Are we not however in some ways like those long ago Israelites who missed the experiences of        “ thin places “ they had known as trekkers headed away from Egypt  towards God’s planned place for them?

The wilderness where the boundary was thin between themselves and the Holy ?

 

Beyond our settled center, our civilized Wind River Valley, beyond the last ranches, the last houses, is wilderness. It has its beauties, its thin places, but also its very real dangers. It is here that our routines and comforts are challenged. To cross country ski in the wilderness is to go prepared and to be on the lookout for avalanches and hypo-thermia

To go into the mountain wilderness is also to sometimes sense the holy, to be in a thin place.

In the summer wilderness there are grizzlies and wolves. And more and more these creatures of God’s creation are pressing at the margins of our settled civilized valley. Sometimes we see glimpses of a huge dog and wonder, “Is that a wolf?”We see tracks of both wolves and grizzlies and sometimes mountain lions. So, we live in the settled center with all its comforts and conveniences, but at the margins of our lives is wilderness.

 

John the Baptist lived on the edge of a wilderness-y place, a hot desert-y place, not at all like our northern, forested wilderness. We could call the scrub brush and dry canyons beyond the Jordan

an “outer place”, far from the everyday first century routines of making a living, raising a family,

getting along under the domination system, putting up with Roman occupation, adjusting to the ways things just were.

 

Into this settled center John came proclaiming the need to repent, proclaiming the corruption of the power elites, including King Herod, whom he accused of stealing his brother’s wife.

 

The Gospel of Luke describes what John was doing and what he represented, relates John to earlier writings and prophecies in the Hebrew scriptures, the words of Isaiah and Baruch.

Luke repeated Isaiah’s words we heard today: “Prepare the way of the Lord. Make his paths straight.”

 

Then to show that the Lord would make the Way  easy if the people would only return in their hearts to God, Luke quotes Isaiah again, “Every valley shall be filled and every hill shall be made low, and the crooked shall be made straight…” (Isa 40 :3-5)  Baruch finishes Isaiah’s sentence with the words,”…so that Israel may walk safely in the glory of God.”

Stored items
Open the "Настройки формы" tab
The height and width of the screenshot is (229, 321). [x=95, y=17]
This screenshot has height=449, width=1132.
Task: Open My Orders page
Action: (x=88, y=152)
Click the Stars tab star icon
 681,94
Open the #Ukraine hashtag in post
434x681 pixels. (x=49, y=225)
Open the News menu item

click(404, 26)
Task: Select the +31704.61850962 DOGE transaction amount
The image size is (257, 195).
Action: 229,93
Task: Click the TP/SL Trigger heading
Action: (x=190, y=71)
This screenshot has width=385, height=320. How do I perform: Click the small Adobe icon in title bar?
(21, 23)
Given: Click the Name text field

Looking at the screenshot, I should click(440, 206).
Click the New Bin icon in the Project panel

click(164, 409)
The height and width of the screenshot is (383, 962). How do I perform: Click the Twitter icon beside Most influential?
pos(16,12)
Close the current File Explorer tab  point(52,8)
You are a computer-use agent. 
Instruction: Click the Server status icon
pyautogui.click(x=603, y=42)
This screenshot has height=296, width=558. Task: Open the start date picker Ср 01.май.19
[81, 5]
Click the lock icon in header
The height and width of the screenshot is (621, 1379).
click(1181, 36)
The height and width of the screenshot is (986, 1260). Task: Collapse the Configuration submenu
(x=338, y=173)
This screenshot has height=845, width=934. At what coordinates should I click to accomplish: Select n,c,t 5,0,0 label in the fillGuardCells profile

§ Questions to answer
a – Give again the wilderness sermon from "In the summer" to "lives is wilderness.", word for word.
b – In the wilderness sermon, whom did John accuse of stealing his brother's wife?
c – Carry the wilderness sermon on from its last sentence.

§ Answers below
a –
In the summer wilderness there are grizzlies and wolves. And more and more these creatures of God’s creation are pressing at the margins of our settled civilized valley. Sometimes we see glimpses of a huge dog and wonder, “Is that a wolf?”We see tracks of both wolves and grizzlies and sometimes mountain lions. So, we live in the settled center with all its comforts and conveniences, but at the margins of our lives is wilderness.

b – King Herod.

c –
To put these words into our time and our Wyoming wilderness it is as if we, returning from a two week pack trip, tired, hungry and looking forward to our nice soft beds, have our way eased by God flattening out the mountains so we can get home faster and more comfortably.

 

            Perhaps there have been times in our lives, yours and mine, when we have sensed

a presence beyond our seeing or hearing that has eased a situation for us? Flattened and straightened the way for us?

 

Today as we consider John the Baptist speaking from the fringes of civilization

we remember those who in our time spoke from the edges of society to the comfortable.

Helen Keller spoke from blindness to the sighted world.  Mahatma Ghandi from an occupied India to the British Empire.  Mother Teresa spoke for the poor of Calcutta to the comfortable everywhere. Nelson Mandela to apartheid. Martin Luther King to our own Jim Crow.

 

If Dr. King and many other troublers of our white comfort had remained silent would we have had a Colin Powell, a Condoleeza Rice, a Barack Obama?

 

It is the John the Baptists of our day who express a vision of God’s hopes for our world.

 

As we consider this prophetic voice from the fringe calling us to repentance we might ask ourselves: what in my life needs to be examined, repented of, forgiven? A relationship gone wrong? Being judgmental of others? A prejudice I have about race, gender, class?

 

And what do we as a nation need to look hard at in our national psyche, in our attitude towards those who share the planet? To examine our national soul is a courageous form of patriotism

that leads to taking the first steps  on the road God wants to flatten and straighten for us.

 

Next week we hear more about John the Baptist, this first century prophet from the wild fringe.

Jesus comes to the river, is galvanized by the wild call to repentance. He hears John’s words from the wilderness, then carries them back to the civilized center.